WORK REQUEST:
Your response should match the records line for line.

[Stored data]
☆ ☆ ☆ ☆ ☆

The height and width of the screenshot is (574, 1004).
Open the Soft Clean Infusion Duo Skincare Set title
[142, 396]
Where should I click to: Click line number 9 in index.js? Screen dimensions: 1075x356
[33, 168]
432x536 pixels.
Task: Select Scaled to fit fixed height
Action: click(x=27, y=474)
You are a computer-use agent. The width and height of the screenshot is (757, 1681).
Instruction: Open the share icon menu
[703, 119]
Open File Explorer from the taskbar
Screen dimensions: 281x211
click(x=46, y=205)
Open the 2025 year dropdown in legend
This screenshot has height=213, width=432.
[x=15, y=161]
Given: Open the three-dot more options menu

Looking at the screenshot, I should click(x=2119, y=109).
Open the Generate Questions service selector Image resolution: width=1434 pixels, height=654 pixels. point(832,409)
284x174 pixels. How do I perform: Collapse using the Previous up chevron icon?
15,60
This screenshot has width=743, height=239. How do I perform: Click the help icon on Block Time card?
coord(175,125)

☆ ☆ ☆ ☆ ☆

ANSWER TO THIS PROBLEM:
The height and width of the screenshot is (574, 1004).
Open the Soft Clean Infusion Duo Skincare Set title
[142, 396]
Where should I click to: Click line number 9 in index.js? Screen dimensions: 1075x356
[33, 168]
432x536 pixels.
Task: Select Scaled to fit fixed height
Action: click(x=27, y=474)
You are a computer-use agent. The width and height of the screenshot is (757, 1681).
Instruction: Open the share icon menu
[703, 119]
Open File Explorer from the taskbar
Screen dimensions: 281x211
click(x=46, y=205)
Open the 2025 year dropdown in legend
This screenshot has height=213, width=432.
[x=15, y=161]
Given: Open the three-dot more options menu

Looking at the screenshot, I should click(x=2119, y=109).
Open the Generate Questions service selector Image resolution: width=1434 pixels, height=654 pixels. point(832,409)
284x174 pixels. How do I perform: Collapse using the Previous up chevron icon?
15,60
This screenshot has width=743, height=239. How do I perform: Click the help icon on Block Time card?
coord(175,125)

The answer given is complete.